Assignment:
Return every line below in which "agent" appears.

(Screenshot grounding data)
╔══
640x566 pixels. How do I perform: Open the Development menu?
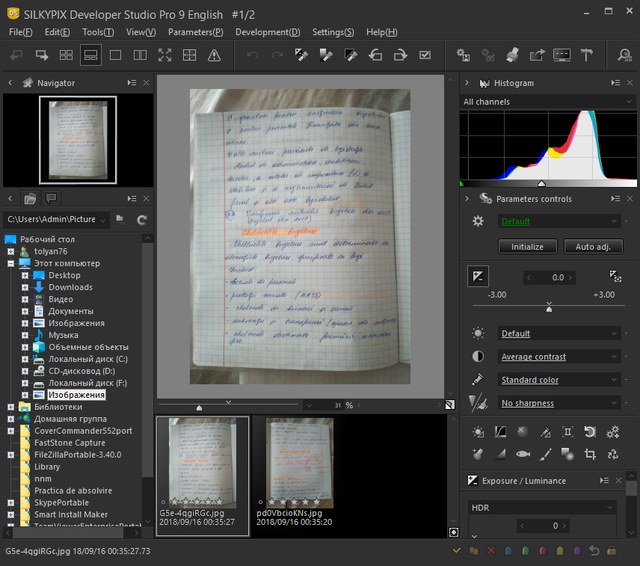(x=267, y=32)
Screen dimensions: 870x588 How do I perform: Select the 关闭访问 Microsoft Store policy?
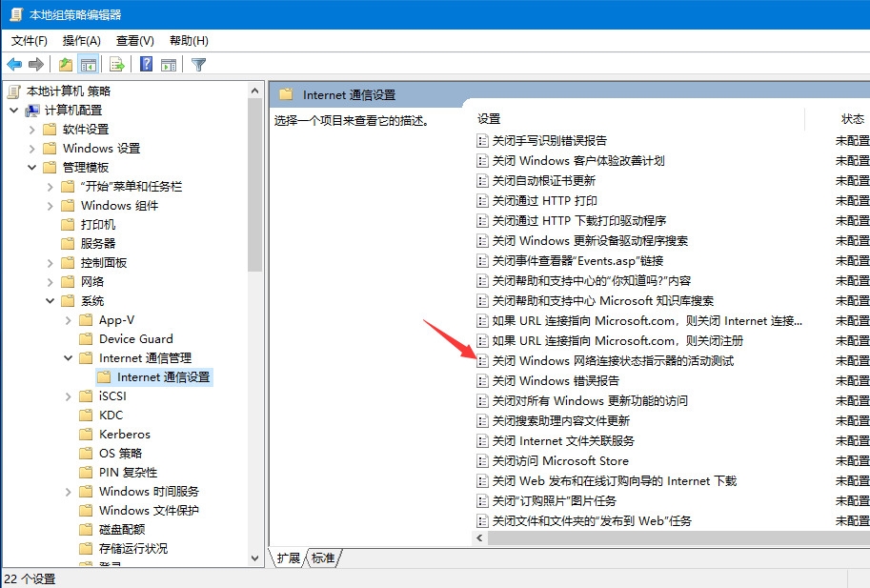click(x=560, y=461)
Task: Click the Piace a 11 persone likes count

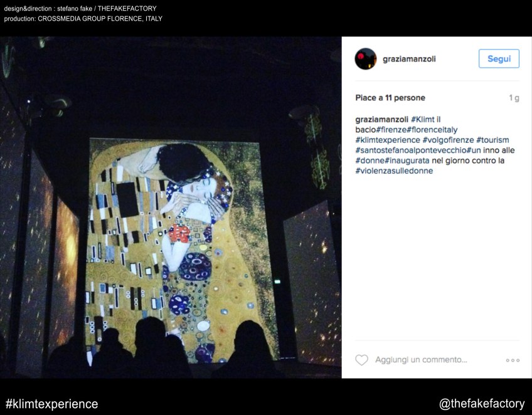Action: pyautogui.click(x=390, y=98)
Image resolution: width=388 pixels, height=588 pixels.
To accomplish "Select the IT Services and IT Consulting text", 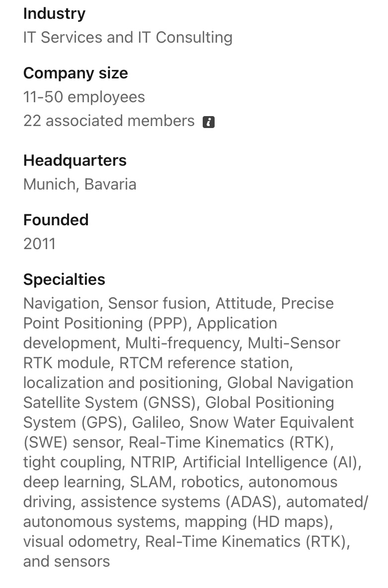I will [x=128, y=37].
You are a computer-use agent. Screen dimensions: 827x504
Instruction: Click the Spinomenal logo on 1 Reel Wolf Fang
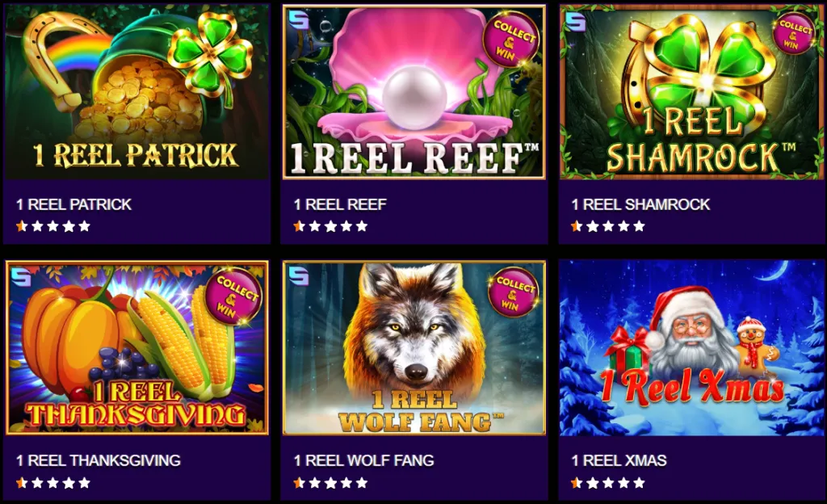(299, 275)
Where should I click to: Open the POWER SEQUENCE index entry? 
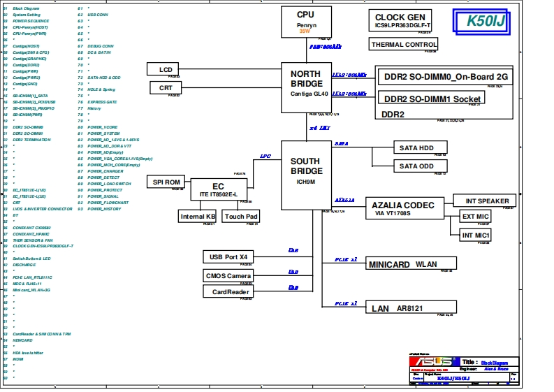tap(31, 21)
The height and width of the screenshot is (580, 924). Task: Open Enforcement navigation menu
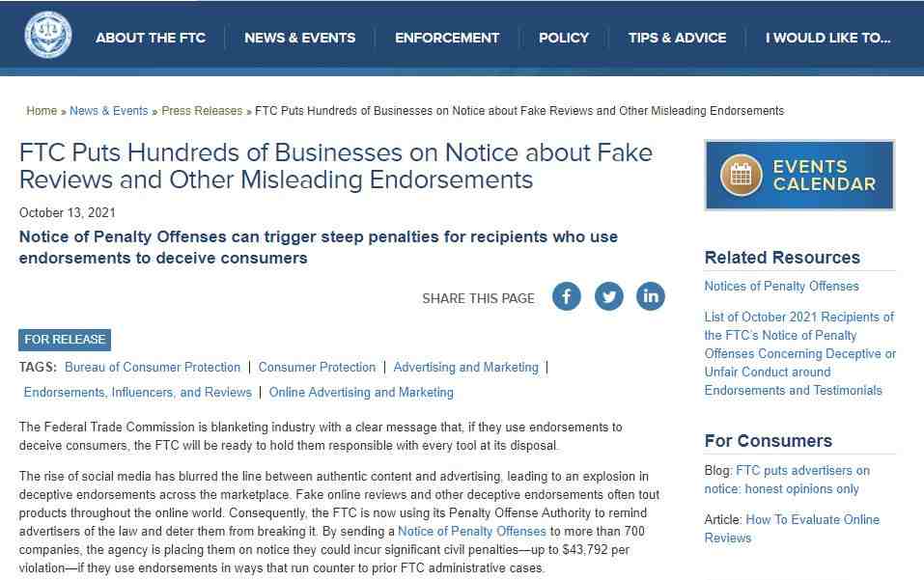(x=447, y=38)
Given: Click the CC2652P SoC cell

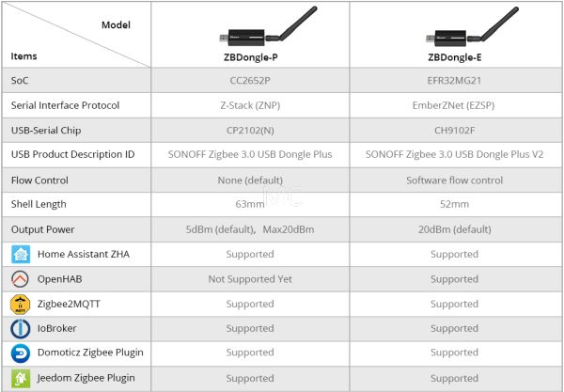Looking at the screenshot, I should point(249,81).
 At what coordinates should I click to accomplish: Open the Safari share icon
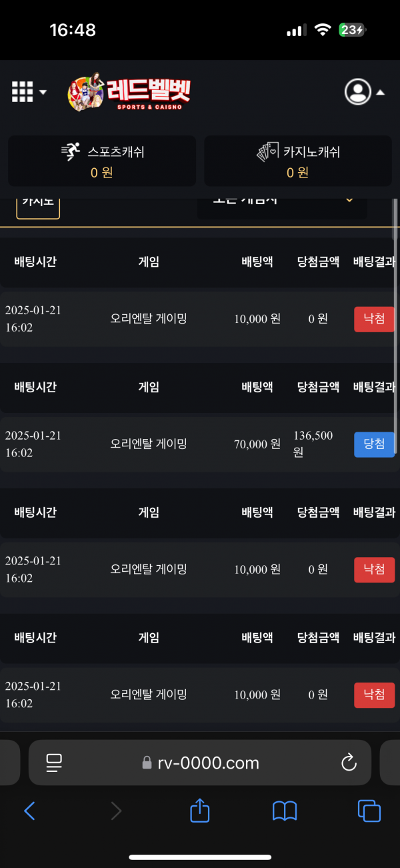tap(200, 811)
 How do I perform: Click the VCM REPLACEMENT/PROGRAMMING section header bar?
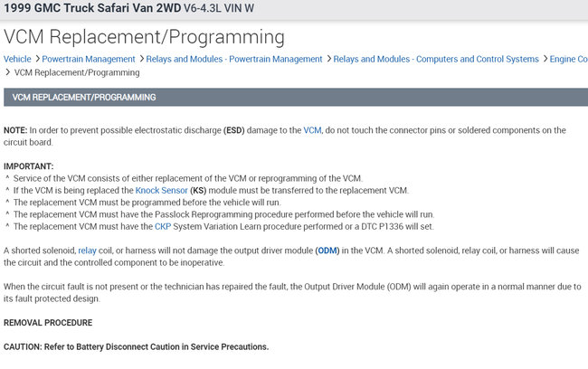(x=294, y=97)
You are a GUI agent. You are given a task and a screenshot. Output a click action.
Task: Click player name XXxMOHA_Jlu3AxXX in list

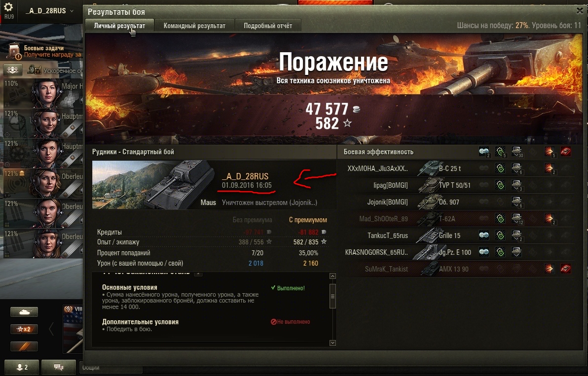(377, 169)
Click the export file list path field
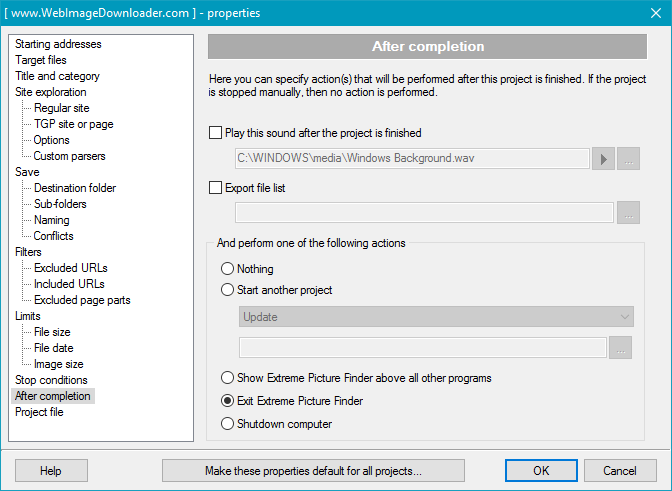Image resolution: width=672 pixels, height=491 pixels. (x=424, y=213)
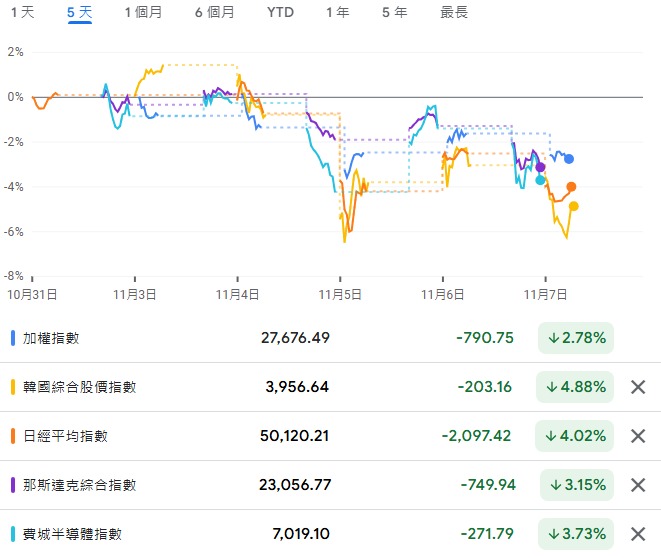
╚══
Task solution:
You are a computer-use agent. Screen dimensions: 827x504
You are a GUI agent. You are given a task and a screenshot. Output a click action.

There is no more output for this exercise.